Beraber çıkmalar, gezmeler, sohbet ve paylaşımlarla hayatımızın büyük bir kısmını yaşadığımız topraklarda gördüm ki biz aslında hiç ayrılmamışız ondan. Ne de o bizden. Kopmamışız. Köklerimiz sağlammış, yer etmiş derinlerde… Her şey aynı bıraktığımız gibi kalmış. Bizler biraz değişmiş, biraz sorgulamışız hayatı ve onun beraberinde getirdiği her şeyi, hasret içindeyken, gurbetteyken. Sevgi hep aynı kalmış, ilgi, ağırlama, misafirperverlik, yardım etme, koruma, kollama. Azalmamış uzaktayken… Bunlarmış bizi biz yapan. Bunlarmış bizim değerlerimiz. Ne mutlu ki yüzyıllardır değişmiyor ve hepsine sahip çıkıyoruz. Hayat basitmiş, her şey basit aslında.

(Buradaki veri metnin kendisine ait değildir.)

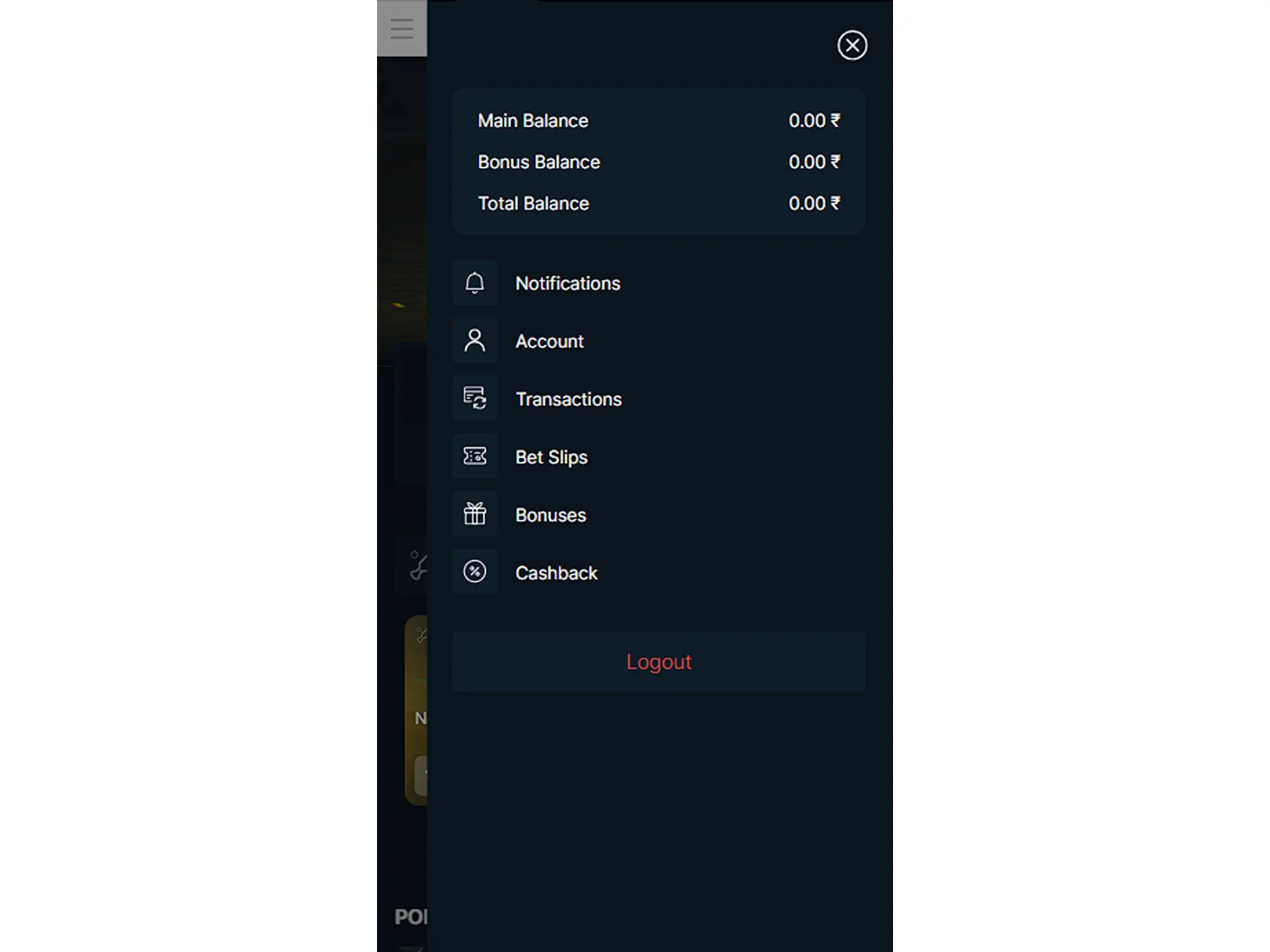The height and width of the screenshot is (952, 1270).
Task: Select the Account menu item
Action: coord(548,340)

Uzaktayken sebepsiz yere düşünmek, dalmak âlemlere, özlemek havasını, kokusunu olağan gelir de şimdi neden aynı ruh haline girersin be adam. Bunu kendime sormadan edemedim. Defalarca hem de. Henüz gitmeden, kimseleri ardımda bırakmadan nasıl özlemeye başlar ki insan?
Vatan neresi, ülken neresi, sen kimsin, nerelisin? Bu sorulara herkesin vereceği farklı ve ilginç cevaplar olacaktır. Eskiden cevabımın yuvamın olduğu yer, eşim ve çocuklarımın olduğu ev, yemeğimin piştiği mutfak diye düşünürdüm. Değilmiş. Bir yere ait olmak veya olduğunu sanmak başka, bir şehre gidememek ona kavuşamamaksa bambaşkaymış. Meğerse biz hiçbir yere gitmemişiz aslında.

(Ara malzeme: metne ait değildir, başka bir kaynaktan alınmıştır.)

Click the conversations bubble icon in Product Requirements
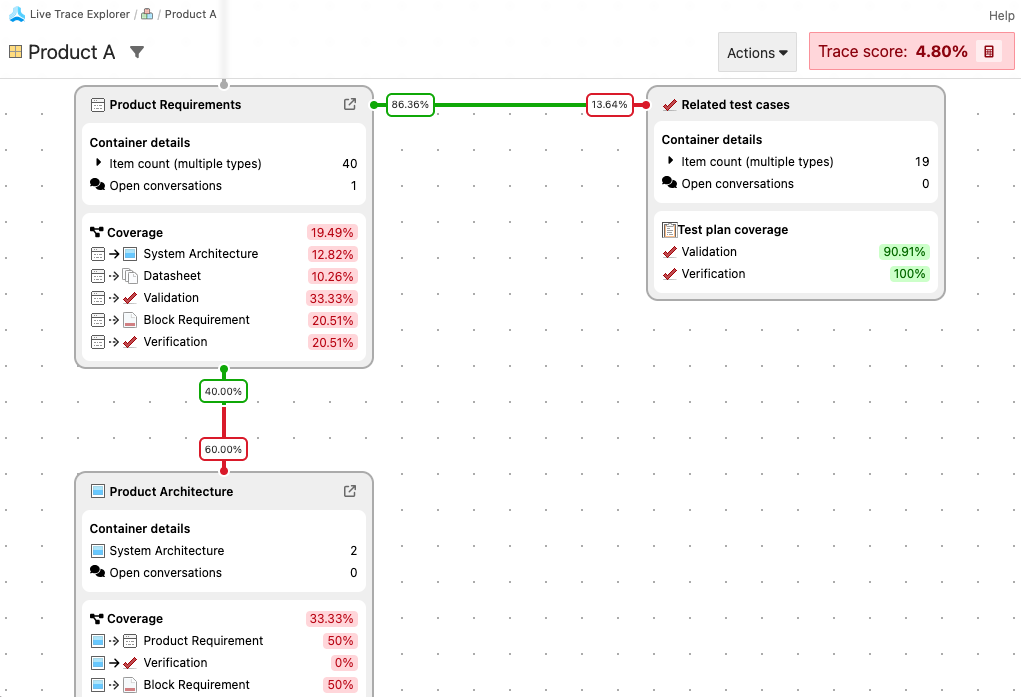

Kavgalar, birbirimizi kırmalar olsa da affetmek unutmaktır. Ancak unutmak affedilemez. Yaşadığın yeri, bunca yıldır yuva bildiğin toprakları unutmak mümkün mü? Şimdiye kadar kim bunu becermiş de biz beceremedik sanıyorsunuz?
İstanbul’un Boğazı’nı, Çeşme’nin levreği, çipurasını, Alaçatı’nın pazarını, Kırıkkale’de mangal gecelerini, Muğla’da seher vakti sohbetlerini bir kez tadınca aynısını tekrardan aramaz mı insan? Gönül istemez mi aynı sıcaklığı? İster, öyle bir ister ki… Ancak bulur mu? Biz bulacak mıyız mutluluğu bir kez daha? Bilmiyorum. Arayan bulur demişler… Şimdilik henüz gitmeden özlemeye başladım. Neyi, kimi bir ben bilirim bir de onlar. Burada olanlar orada yok, oranın verdikleri de burada yok.

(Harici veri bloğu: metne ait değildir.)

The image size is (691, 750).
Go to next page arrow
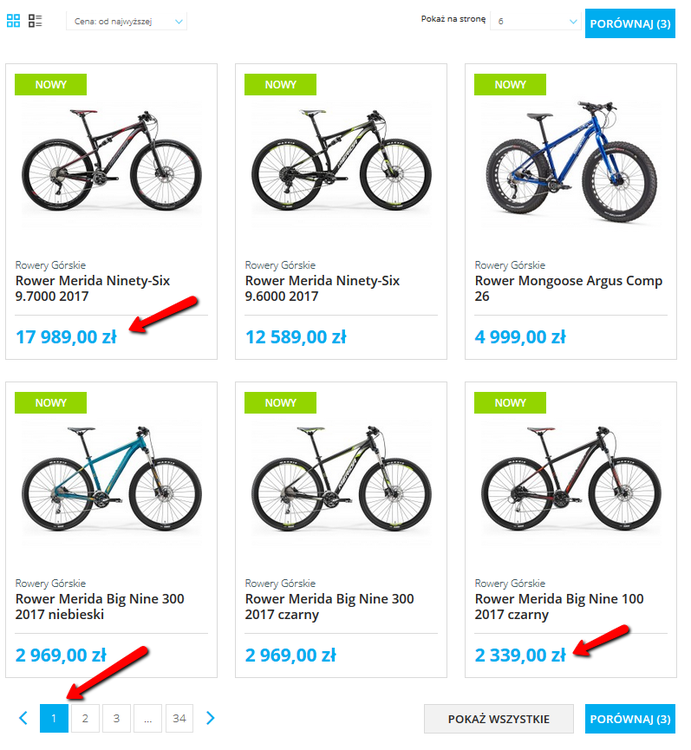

Haritasız çıkılan yolun sonu belli olmazmış. Biz yola çıktık bir kere, hele dur bir bakalım. Mutluluğu başka mahalle, şehir veya ülkede arayacak olanlara soruyorum. Mutluluk bir düşünceden mi ibarettir, yoksa bir duygu mudur, belki de bir süreçtir. Bu sorunun cevabını da siz bulup bana yollayın. Adresim belli nasılsa.